If you have seen that in the newspaper, that there's a memorial service and our sympathies go to Cheryl and her family to for that horrible deed that still I don't know how people can do that to an 84 year old and 94 year old, particularly people who've been active in our society to try and help everyone. But Kuma takes over as Chairman of Investec Bank Limited, I think from yesterday. And then Brian Stevenson takes over from Fani as Chairman of Investec Bank Plc. So that's the end of my story. I'm sorry you had bear with this last 25 minutes of history, but it is the last time we can stand and talk to you in this capacity.

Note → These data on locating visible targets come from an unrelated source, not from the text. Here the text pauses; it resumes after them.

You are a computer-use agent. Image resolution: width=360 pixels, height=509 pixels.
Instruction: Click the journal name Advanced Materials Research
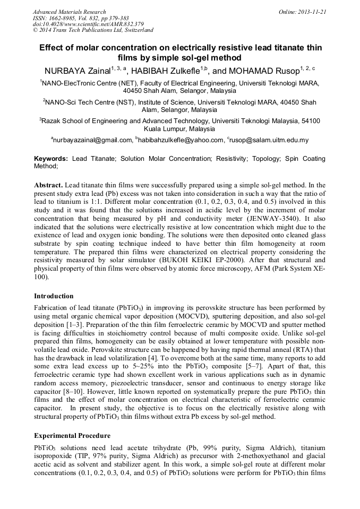click(x=69, y=12)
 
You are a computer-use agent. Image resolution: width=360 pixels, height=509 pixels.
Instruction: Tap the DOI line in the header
click(x=88, y=24)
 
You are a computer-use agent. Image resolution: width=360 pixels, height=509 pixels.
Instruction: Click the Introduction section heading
click(x=54, y=296)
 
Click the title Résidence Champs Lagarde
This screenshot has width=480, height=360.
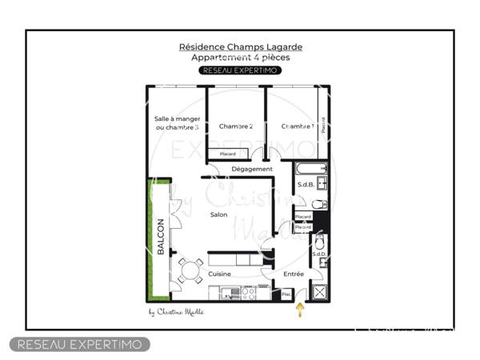pyautogui.click(x=240, y=47)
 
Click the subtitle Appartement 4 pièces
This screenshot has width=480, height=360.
pyautogui.click(x=240, y=58)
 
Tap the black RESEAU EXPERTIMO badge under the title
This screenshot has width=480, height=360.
pyautogui.click(x=240, y=70)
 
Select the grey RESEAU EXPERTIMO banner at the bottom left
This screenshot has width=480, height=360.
pyautogui.click(x=79, y=344)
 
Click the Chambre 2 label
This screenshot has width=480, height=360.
pyautogui.click(x=236, y=126)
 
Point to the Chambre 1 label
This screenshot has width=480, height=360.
pyautogui.click(x=297, y=126)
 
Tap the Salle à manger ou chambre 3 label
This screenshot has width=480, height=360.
pyautogui.click(x=177, y=123)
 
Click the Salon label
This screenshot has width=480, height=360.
pyautogui.click(x=218, y=214)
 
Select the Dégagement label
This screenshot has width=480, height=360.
pyautogui.click(x=252, y=170)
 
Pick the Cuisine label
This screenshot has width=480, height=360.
pyautogui.click(x=219, y=274)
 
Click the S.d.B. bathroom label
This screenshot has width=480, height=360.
pyautogui.click(x=305, y=185)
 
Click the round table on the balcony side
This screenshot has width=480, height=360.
pyautogui.click(x=191, y=272)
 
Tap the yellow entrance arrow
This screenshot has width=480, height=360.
pyautogui.click(x=301, y=310)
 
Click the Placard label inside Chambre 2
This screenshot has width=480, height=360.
pyautogui.click(x=228, y=154)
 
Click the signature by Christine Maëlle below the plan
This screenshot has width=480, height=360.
pyautogui.click(x=176, y=312)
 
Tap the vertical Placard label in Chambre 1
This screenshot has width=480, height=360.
pyautogui.click(x=323, y=126)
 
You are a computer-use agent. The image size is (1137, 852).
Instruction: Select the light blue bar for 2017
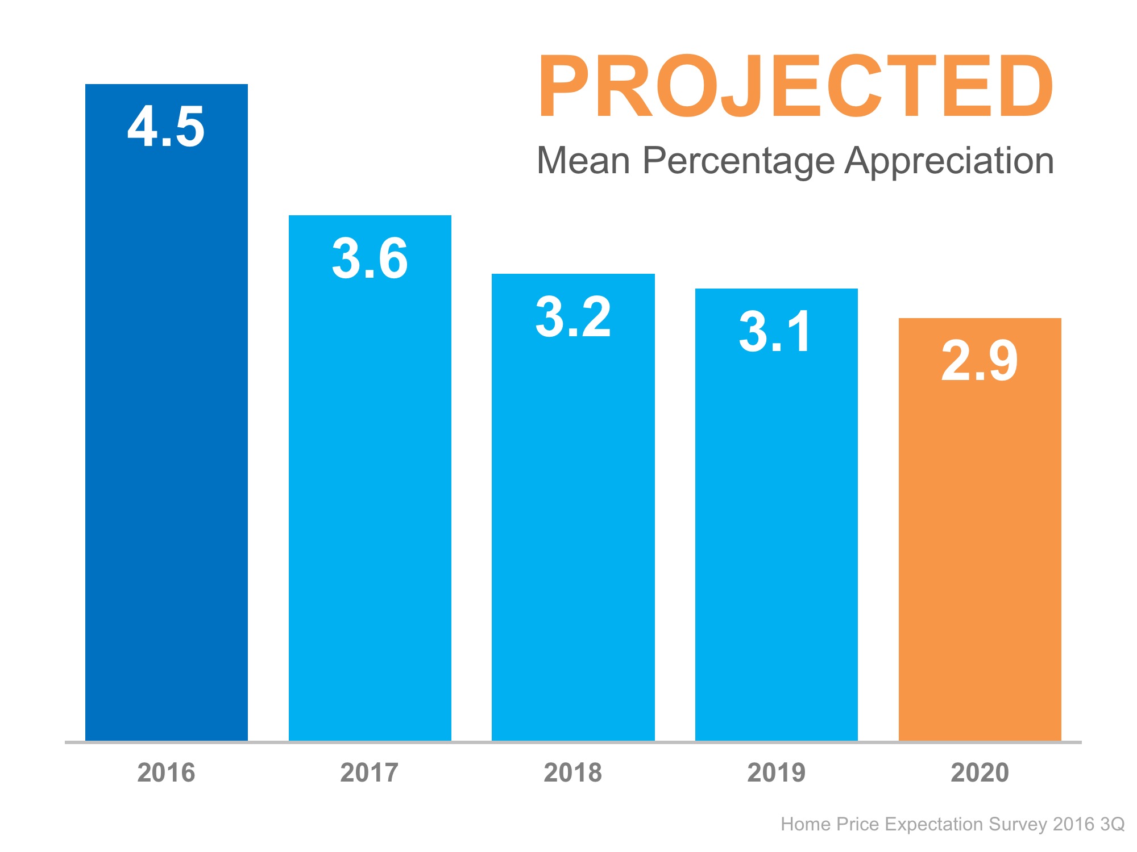pyautogui.click(x=370, y=500)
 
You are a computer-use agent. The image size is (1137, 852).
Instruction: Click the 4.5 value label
pyautogui.click(x=166, y=127)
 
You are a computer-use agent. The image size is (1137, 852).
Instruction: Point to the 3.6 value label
pyautogui.click(x=370, y=259)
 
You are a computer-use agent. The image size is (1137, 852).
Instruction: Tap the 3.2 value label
pyautogui.click(x=573, y=317)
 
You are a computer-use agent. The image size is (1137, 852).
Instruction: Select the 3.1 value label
pyautogui.click(x=775, y=332)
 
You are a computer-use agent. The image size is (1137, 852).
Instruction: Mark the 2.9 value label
pyautogui.click(x=979, y=361)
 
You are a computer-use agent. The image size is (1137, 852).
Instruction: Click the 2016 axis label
pyautogui.click(x=166, y=773)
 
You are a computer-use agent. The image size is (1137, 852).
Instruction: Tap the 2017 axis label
pyautogui.click(x=370, y=773)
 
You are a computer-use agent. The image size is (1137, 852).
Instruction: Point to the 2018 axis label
pyautogui.click(x=573, y=773)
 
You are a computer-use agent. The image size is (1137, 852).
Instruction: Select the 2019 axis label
pyautogui.click(x=776, y=773)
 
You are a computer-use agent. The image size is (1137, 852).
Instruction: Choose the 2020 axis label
pyautogui.click(x=980, y=773)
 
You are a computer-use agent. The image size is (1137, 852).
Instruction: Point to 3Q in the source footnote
pyautogui.click(x=1112, y=824)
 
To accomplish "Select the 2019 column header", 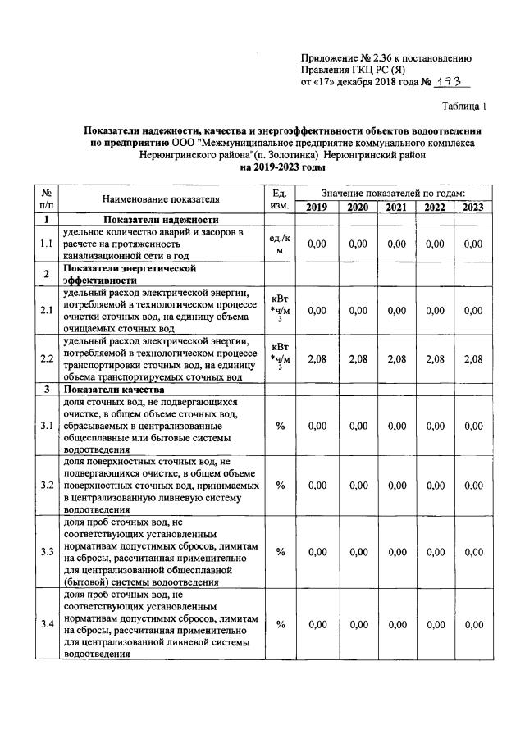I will (316, 207).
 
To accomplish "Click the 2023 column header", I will (472, 207).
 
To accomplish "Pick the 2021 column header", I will (396, 207).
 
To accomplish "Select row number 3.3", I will (47, 551).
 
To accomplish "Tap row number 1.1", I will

So I thank everybody for all that you've done for us, for the clients, for everyone who's made a difference to make Investec what it is today. I'm going to call on Perry just to say a few words.

Speaker 3

Can you hear me? It's a great honor to stand here today and to thank Stephen, Bernard and Glyn For the phenomenal business you've built over almost 40 years, it's quite unbelievable what you've achieved over that period. A business with over 10,000 employees, offices in almost every financial center in the world, Operating profits of around €700,000,000 and a market capitalization combining the 2 markets it's quoted on to of around £6,000,000,000 That's quite remarkable. On behalf of all your stakeholders, Your employees, your shareholders and the societies to which you contributed so much, I thank you. Perhaps, Iain's great achievement was handing over the running of the business that he founded to you 3, and I hope your greatest achievement will be handing a business over in such good shape to You're such a strong team who are succeeding you, and we are all delighted that you will remain part of the group to different roles going forward.

We're always there to guide us going forward. Thank you so much.

Speaker 1

Questions? I can't really have questions. They always want to ask questions. No questions. Any questions there in London?

Dave? What's his name? The fellow from Numis. To no one. We'll start from

Speaker 3

the No questions, Yasmeen.

Speaker 1

Okay. Even we quietened him today. Okay. Yes, Jogger. No one from Joburg.

Okay. Well, enjoy. There's drinks and stuff and food, I hope. So enjoy. Thank you.